Know what you like. If you like dancing, try something like Zumba or Turbo Jam. If you like being pushed to your limit, but at your own pace, try classes like Unite Fitness in the Philly area or workout at home with Insanity Max:30. If you like focusing on getting strong, take a Body Pump class at a local gym, or try something like Body Beast, or the 21 Day Dix Extreme (my current obsession). If you love meat, don’t go vegan. If you are lactose intolerant, don’t force yourself to go whole, and only drink whole milk and eat real butter. If you don’t enjoy it, you won’t stick with it.

Know your limitations. If it’s been years since you went for a run, don’t try to do 10 miles on your first run back. If you only have 30 minutes to workout and stretch each day, don’t get a membership to a bikram yoga studio. If you can’t afford an expensive gym membership, don’t let that be your excuse, there are a million (likely not an exaggeration) ways you can get a good workout without a gym. If you start to resent your workouts or your nutrition plan, you won’t stick with it.

Have a support system. Even if you prefer to workout alone, having someone or a group of people to check in with regularly to make sure you’re sticking to your plans is a great way to ensure you stay on track. Your family, even if they aren’t working out with you, need to understand and support what you’re doing. They need to understand why you need time to workout, why your making changes to the meals they’re eating, why you’re making yourself the most important person for at least part of the day.

Be prepared. Any new workout, or nutrition plan, whether for weight loss, general health improvement or to get stronger, is not going to be easy all the time. If it is, you’re probably not doing it right. But if you know not every day is going to make you feel like a million bucks, you’ll be prepared to move past it and continue on instead of giving up.

Get moving. Once you make the decision to get started, don’t wait. Use whatever motivated you to think about it and get going.

 

What’s your fitness personality?

What made you get motivated to start your journey?

Who wants a little accountability help?

12 thoughts on “Well, that didn’t work – Finding your Fitness Match

  1. Thanks for the great post. I truly believe everyone should personalize their wellness journey to get lasting results and get off the fitness roller coaster.

  2. A support system is key and also being happy in your own skin.
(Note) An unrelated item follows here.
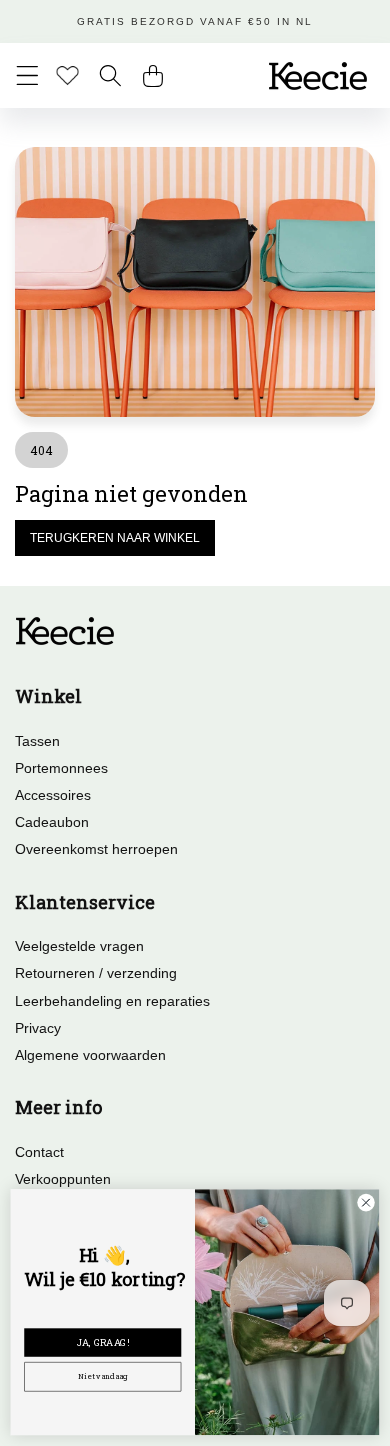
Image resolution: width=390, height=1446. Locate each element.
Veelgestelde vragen (79, 946)
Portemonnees (61, 768)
I do think that sometimes there are not so friendly competitions on social media about joining the maniacs for half or full marathons and “running all the races.” This year I have far fewer races on my calendar and I am okay with that.
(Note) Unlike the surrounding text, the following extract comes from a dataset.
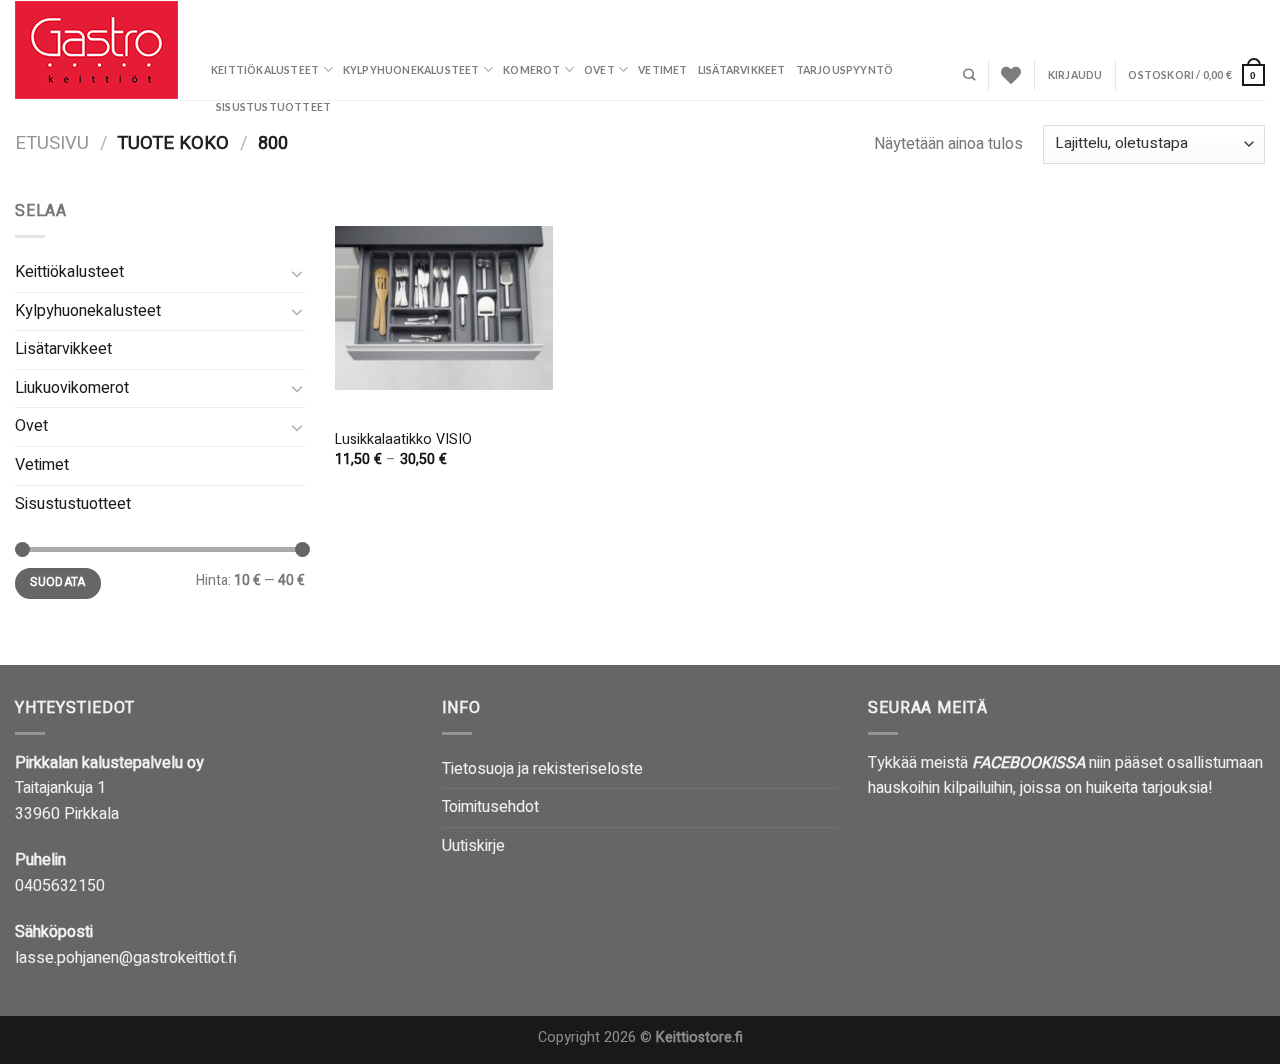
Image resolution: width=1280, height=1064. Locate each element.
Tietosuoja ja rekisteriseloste (542, 769)
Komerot (531, 70)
  3. So true! I am and never will be a morning runner. I never thought about it this way though – I always thought I was too “lazy” or something. This really put it into perspective!

  4. Thanks for the great reminder that we’re all on our own personal journey, not somebody else’s. While its great to have a support system, fitness is very much an individual journey. While we can support one another, what might work for one person won’t necessarily work for you.

  5. This is such a great post! I hear from friends quite often that they “can’t do” the workouts I am doing or running the distances I do (which aren’t far) and because of that, they don’t want to meet at the gym or whatever. It’s so easy to fall into comparing ourselves to those around us. I know I did when I first signed up with my trainer and saw some of the exercises his other clients were doing, trying to figure out why I wasn’t doing them, too. But in the end, it really just comes down to what we are each comfortable with and what we are able to accomplish.

    • I personally will often turn people down when they say they want to run together because I know I run much slower than they do, but I’ll often suggest doing something else like going for a walk or spinning or yoga and then having coffee or brunch. It has made me more conscious of asking others to do active things, not wanting to make people uncomfortable.

  6. Love this, C. I always tell my kids “you worry about you” when they start telling me about so-and-so doing or saying something different than what they are used to/their capabilities. I also have to remind myself the same thing. Not everything is going to be the perfect match. AND THAT IS OKAY. I like checking things out but not everything is going to be a match, for a variety of reasons.

  7. What a GREAT post! I think the online fitness community can be intimidating and it can be easy to feel a bit “little old me” at times when everyone is going one way and you’re not going in the same direction. Wise words, my friend!

    • Completely! Even down to the number of races you’re signed up with! Everything feels like a competition, when in reality, each of us has our own thing to do and knows what will work best for us!